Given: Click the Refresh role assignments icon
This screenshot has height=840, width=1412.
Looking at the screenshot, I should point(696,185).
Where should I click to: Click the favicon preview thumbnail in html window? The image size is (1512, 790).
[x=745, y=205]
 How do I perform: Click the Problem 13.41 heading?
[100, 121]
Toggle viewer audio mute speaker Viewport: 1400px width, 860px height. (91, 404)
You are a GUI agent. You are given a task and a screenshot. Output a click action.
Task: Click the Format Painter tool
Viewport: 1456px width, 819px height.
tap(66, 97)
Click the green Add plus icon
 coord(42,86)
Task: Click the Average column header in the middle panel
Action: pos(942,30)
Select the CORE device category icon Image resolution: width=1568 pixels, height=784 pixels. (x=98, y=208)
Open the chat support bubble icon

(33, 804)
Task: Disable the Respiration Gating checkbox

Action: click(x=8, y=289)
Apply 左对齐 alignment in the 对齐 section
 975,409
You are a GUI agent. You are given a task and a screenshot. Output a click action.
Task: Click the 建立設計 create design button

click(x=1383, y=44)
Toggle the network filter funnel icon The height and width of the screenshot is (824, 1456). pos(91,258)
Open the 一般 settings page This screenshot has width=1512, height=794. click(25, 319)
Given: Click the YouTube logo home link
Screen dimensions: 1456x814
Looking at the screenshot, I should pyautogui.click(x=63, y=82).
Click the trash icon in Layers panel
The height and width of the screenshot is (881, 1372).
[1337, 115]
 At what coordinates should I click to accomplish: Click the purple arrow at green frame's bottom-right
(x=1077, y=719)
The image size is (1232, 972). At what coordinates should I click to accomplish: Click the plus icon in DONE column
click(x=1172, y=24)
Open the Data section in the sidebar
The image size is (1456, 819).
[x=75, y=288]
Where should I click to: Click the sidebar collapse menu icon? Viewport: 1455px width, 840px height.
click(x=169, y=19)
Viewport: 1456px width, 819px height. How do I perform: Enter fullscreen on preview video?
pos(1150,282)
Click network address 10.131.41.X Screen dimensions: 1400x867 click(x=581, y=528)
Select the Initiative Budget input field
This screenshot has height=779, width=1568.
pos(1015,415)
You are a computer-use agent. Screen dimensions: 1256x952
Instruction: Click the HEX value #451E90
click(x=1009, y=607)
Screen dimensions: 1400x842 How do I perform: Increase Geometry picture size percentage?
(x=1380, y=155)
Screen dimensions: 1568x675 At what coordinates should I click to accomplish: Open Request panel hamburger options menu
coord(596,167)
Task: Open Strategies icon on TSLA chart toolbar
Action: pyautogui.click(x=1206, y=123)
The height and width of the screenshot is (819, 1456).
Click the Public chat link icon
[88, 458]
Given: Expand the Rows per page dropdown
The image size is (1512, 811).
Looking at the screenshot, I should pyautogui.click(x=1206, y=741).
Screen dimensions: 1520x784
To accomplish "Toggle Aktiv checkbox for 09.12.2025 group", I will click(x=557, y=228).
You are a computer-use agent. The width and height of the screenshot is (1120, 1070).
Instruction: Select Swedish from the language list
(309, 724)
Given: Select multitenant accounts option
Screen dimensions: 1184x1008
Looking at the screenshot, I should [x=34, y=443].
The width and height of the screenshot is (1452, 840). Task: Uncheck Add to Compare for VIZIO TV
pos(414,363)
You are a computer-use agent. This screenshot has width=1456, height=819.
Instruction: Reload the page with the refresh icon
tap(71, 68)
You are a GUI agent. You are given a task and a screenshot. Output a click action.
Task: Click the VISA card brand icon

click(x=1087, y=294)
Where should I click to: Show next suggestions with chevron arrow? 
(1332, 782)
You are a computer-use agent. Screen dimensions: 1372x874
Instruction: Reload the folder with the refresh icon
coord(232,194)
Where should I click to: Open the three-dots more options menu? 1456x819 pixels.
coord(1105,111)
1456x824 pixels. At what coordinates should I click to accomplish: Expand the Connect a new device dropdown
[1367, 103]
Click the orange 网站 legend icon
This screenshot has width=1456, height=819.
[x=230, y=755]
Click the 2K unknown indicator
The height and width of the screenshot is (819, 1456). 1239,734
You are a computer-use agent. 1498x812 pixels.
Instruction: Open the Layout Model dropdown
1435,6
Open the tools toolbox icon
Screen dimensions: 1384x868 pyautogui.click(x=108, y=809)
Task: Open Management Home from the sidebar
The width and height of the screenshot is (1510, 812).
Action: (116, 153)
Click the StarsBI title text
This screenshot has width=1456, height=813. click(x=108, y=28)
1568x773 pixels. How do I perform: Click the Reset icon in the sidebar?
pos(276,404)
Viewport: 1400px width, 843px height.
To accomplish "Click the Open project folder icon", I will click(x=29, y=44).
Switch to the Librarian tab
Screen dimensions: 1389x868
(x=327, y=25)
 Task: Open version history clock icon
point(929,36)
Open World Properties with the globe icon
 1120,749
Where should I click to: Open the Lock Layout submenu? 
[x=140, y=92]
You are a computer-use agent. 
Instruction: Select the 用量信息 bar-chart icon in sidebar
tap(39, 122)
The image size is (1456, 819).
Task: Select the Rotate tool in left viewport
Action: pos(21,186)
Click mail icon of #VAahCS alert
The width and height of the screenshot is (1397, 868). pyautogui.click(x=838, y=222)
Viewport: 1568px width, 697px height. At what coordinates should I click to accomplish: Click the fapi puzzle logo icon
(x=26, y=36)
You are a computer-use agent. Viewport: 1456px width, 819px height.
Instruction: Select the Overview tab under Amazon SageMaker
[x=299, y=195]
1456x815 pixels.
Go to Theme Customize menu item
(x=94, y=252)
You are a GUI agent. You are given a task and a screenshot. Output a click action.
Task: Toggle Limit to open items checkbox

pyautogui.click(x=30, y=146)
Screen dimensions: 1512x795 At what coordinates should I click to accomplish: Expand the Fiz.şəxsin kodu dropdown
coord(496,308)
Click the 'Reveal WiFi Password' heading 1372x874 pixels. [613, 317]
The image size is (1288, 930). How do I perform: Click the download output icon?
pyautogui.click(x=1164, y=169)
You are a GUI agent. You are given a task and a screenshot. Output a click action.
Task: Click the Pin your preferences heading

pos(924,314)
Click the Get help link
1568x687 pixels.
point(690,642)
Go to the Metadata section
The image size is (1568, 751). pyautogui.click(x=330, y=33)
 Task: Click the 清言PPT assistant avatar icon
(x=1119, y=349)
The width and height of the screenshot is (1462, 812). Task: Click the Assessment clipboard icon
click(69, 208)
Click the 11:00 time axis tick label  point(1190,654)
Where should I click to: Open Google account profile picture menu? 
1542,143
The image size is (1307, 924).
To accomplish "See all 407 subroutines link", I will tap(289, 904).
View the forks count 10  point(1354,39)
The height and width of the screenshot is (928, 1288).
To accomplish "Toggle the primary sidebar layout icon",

● About this task: Every entry above should be given again exactly as shown.

● Completed task:
Given: Click the Refresh role assignments icon
This screenshot has height=840, width=1412.
Looking at the screenshot, I should point(696,185).
Where should I click to: Click the favicon preview thumbnail in html window? The image size is (1512, 790).
[x=745, y=205]
 How do I perform: Click the Problem 13.41 heading?
[100, 121]
Toggle viewer audio mute speaker Viewport: 1400px width, 860px height. (91, 404)
You are a GUI agent. You are given a task and a screenshot. Output a click action.
Task: Click the Format Painter tool
Viewport: 1456px width, 819px height.
tap(66, 97)
Click the green Add plus icon
 coord(42,86)
Task: Click the Average column header in the middle panel
Action: pos(942,30)
Select the CORE device category icon Image resolution: width=1568 pixels, height=784 pixels. (x=98, y=208)
Open the chat support bubble icon

(33, 804)
Task: Disable the Respiration Gating checkbox

Action: click(x=8, y=289)
Apply 左对齐 alignment in the 对齐 section
 975,409
You are a GUI agent. You are given a task and a screenshot. Output a click action.
Task: Click the 建立設計 create design button

click(x=1383, y=44)
Toggle the network filter funnel icon The height and width of the screenshot is (824, 1456). pos(91,258)
Open the 一般 settings page This screenshot has width=1512, height=794. click(25, 319)
Given: Click the YouTube logo home link
Screen dimensions: 1456x814
Looking at the screenshot, I should pyautogui.click(x=63, y=82).
Click the trash icon in Layers panel
The height and width of the screenshot is (881, 1372).
[1337, 115]
 At what coordinates should I click to accomplish: Click the purple arrow at green frame's bottom-right
(x=1077, y=719)
The image size is (1232, 972). At what coordinates should I click to accomplish: Click the plus icon in DONE column
click(x=1172, y=24)
Open the Data section in the sidebar
The image size is (1456, 819).
[x=75, y=288]
Where should I click to: Click the sidebar collapse menu icon? Viewport: 1455px width, 840px height.
click(x=169, y=19)
Viewport: 1456px width, 819px height. How do I perform: Enter fullscreen on preview video?
pos(1150,282)
Click network address 10.131.41.X Screen dimensions: 1400x867 click(x=581, y=528)
Select the Initiative Budget input field
This screenshot has height=779, width=1568.
pos(1015,415)
You are a computer-use agent. Screen dimensions: 1256x952
Instruction: Click the HEX value #451E90
click(x=1009, y=607)
Screen dimensions: 1400x842 How do I perform: Increase Geometry picture size percentage?
(x=1380, y=155)
Screen dimensions: 1568x675 At what coordinates should I click to accomplish: Open Request panel hamburger options menu
coord(596,167)
Task: Open Strategies icon on TSLA chart toolbar
Action: pyautogui.click(x=1206, y=123)
The height and width of the screenshot is (819, 1456).
Click the Public chat link icon
[88, 458]
Given: Expand the Rows per page dropdown
The image size is (1512, 811).
Looking at the screenshot, I should pyautogui.click(x=1206, y=741).
Screen dimensions: 1520x784
To accomplish "Toggle Aktiv checkbox for 09.12.2025 group", I will click(x=557, y=228).
You are a computer-use agent. The width and height of the screenshot is (1120, 1070).
Instruction: Select Swedish from the language list
(309, 724)
Given: Select multitenant accounts option
Screen dimensions: 1184x1008
Looking at the screenshot, I should [x=34, y=443].
The width and height of the screenshot is (1452, 840). Task: Uncheck Add to Compare for VIZIO TV
pos(414,363)
You are a computer-use agent. This screenshot has width=1456, height=819.
Instruction: Reload the page with the refresh icon
tap(71, 68)
You are a GUI agent. You are given a task and a screenshot. Output a click action.
Task: Click the VISA card brand icon

click(x=1087, y=294)
Where should I click to: Show next suggestions with chevron arrow? 
(1332, 782)
You are a computer-use agent. Screen dimensions: 1372x874
Instruction: Reload the folder with the refresh icon
coord(232,194)
Where should I click to: Open the three-dots more options menu? 1456x819 pixels.
coord(1105,111)
1456x824 pixels. At what coordinates should I click to accomplish: Expand the Connect a new device dropdown
[1367, 103]
Click the orange 网站 legend icon
This screenshot has width=1456, height=819.
[x=230, y=755]
Click the 2K unknown indicator
The height and width of the screenshot is (819, 1456). 1239,734
You are a computer-use agent. 1498x812 pixels.
Instruction: Open the Layout Model dropdown
1435,6
Open the tools toolbox icon
Screen dimensions: 1384x868 pyautogui.click(x=108, y=809)
Task: Open Management Home from the sidebar
The width and height of the screenshot is (1510, 812).
Action: (116, 153)
Click the StarsBI title text
This screenshot has width=1456, height=813. click(x=108, y=28)
1568x773 pixels. How do I perform: Click the Reset icon in the sidebar?
pos(276,404)
Viewport: 1400px width, 843px height.
To accomplish "Click the Open project folder icon", I will click(x=29, y=44).
Switch to the Librarian tab
Screen dimensions: 1389x868
(x=327, y=25)
 Task: Open version history clock icon
point(929,36)
Open World Properties with the globe icon
 1120,749
Where should I click to: Open the Lock Layout submenu? 
[x=140, y=92]
You are a computer-use agent. 
Instruction: Select the 用量信息 bar-chart icon in sidebar
tap(39, 122)
The image size is (1456, 819).
Task: Select the Rotate tool in left viewport
Action: pos(21,186)
Click mail icon of #VAahCS alert
The width and height of the screenshot is (1397, 868). pyautogui.click(x=838, y=222)
Viewport: 1568px width, 697px height. At what coordinates should I click to accomplish: Click the fapi puzzle logo icon
(x=26, y=36)
You are a computer-use agent. Viewport: 1456px width, 819px height.
Instruction: Select the Overview tab under Amazon SageMaker
[x=299, y=195]
1456x815 pixels.
Go to Theme Customize menu item
(x=94, y=252)
You are a GUI agent. You are given a task and a screenshot. Output a click action.
Task: Toggle Limit to open items checkbox

pyautogui.click(x=30, y=146)
Screen dimensions: 1512x795 At what coordinates should I click to accomplish: Expand the Fiz.şəxsin kodu dropdown
coord(496,308)
Click the 'Reveal WiFi Password' heading 1372x874 pixels. [613, 317]
The image size is (1288, 930). How do I perform: Click the download output icon?
pyautogui.click(x=1164, y=169)
You are a GUI agent. You are given a task and a screenshot. Output a click action.
Task: Click the Pin your preferences heading

pos(924,314)
Click the Get help link
1568x687 pixels.
point(690,642)
Go to the Metadata section
The image size is (1568, 751). pyautogui.click(x=330, y=33)
 Task: Click the 清言PPT assistant avatar icon
(x=1119, y=349)
The width and height of the screenshot is (1462, 812). Task: Click the Assessment clipboard icon
click(69, 208)
Click the 11:00 time axis tick label  point(1190,654)
Where should I click to: Open Google account profile picture menu? 
1542,143
The image size is (1307, 924).
To accomplish "See all 407 subroutines link", I will tap(289, 904).
View the forks count 10  point(1354,39)
The height and width of the screenshot is (928, 1288).
To accomplish "Toggle the primary sidebar layout icon",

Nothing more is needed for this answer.